WHAT IS BEING ASKED: Please give an exact copy of every line from the one holding "1568x784 pixels." through the final line of the records below.

Saved data entries:
☆ ☆ ☆ ☆ ☆

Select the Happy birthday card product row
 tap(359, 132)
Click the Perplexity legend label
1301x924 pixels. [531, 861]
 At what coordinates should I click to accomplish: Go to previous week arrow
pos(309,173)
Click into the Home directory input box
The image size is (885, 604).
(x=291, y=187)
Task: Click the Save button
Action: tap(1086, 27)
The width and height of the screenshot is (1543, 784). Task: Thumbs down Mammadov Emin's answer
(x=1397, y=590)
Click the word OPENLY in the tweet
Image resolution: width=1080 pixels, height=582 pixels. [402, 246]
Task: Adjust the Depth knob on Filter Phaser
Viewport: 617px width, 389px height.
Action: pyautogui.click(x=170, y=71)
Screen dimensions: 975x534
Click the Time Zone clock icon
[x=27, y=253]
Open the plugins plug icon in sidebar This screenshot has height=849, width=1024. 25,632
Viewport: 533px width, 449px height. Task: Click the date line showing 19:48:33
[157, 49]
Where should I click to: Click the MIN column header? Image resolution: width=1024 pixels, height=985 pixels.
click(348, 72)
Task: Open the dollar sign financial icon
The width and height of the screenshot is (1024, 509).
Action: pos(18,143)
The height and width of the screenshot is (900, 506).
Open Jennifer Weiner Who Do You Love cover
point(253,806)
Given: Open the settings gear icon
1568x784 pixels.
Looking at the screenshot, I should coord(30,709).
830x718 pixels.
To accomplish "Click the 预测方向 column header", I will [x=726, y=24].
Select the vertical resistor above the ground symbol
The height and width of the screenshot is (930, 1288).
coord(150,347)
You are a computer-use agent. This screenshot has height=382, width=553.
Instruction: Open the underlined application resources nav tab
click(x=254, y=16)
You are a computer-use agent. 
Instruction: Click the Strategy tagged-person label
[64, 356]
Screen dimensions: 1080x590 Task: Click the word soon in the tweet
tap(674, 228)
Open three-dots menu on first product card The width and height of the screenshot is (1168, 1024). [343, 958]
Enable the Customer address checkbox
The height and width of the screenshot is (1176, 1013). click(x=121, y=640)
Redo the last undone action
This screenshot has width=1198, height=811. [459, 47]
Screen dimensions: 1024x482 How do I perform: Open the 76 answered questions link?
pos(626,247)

☆ ☆ ☆ ☆ ☆

ANSWER FOR THE TASK:
1568x784 pixels.
Looking at the screenshot, I should coord(30,709).
830x718 pixels.
To accomplish "Click the 预测方向 column header", I will [x=726, y=24].
Select the vertical resistor above the ground symbol
The height and width of the screenshot is (930, 1288).
coord(150,347)
You are a computer-use agent. This screenshot has height=382, width=553.
Instruction: Open the underlined application resources nav tab
click(x=254, y=16)
You are a computer-use agent. 
Instruction: Click the Strategy tagged-person label
[64, 356]
Screen dimensions: 1080x590 Task: Click the word soon in the tweet
tap(674, 228)
Open three-dots menu on first product card The width and height of the screenshot is (1168, 1024). [343, 958]
Enable the Customer address checkbox
The height and width of the screenshot is (1176, 1013). click(x=121, y=640)
Redo the last undone action
This screenshot has width=1198, height=811. [459, 47]
Screen dimensions: 1024x482 How do I perform: Open the 76 answered questions link?
pos(626,247)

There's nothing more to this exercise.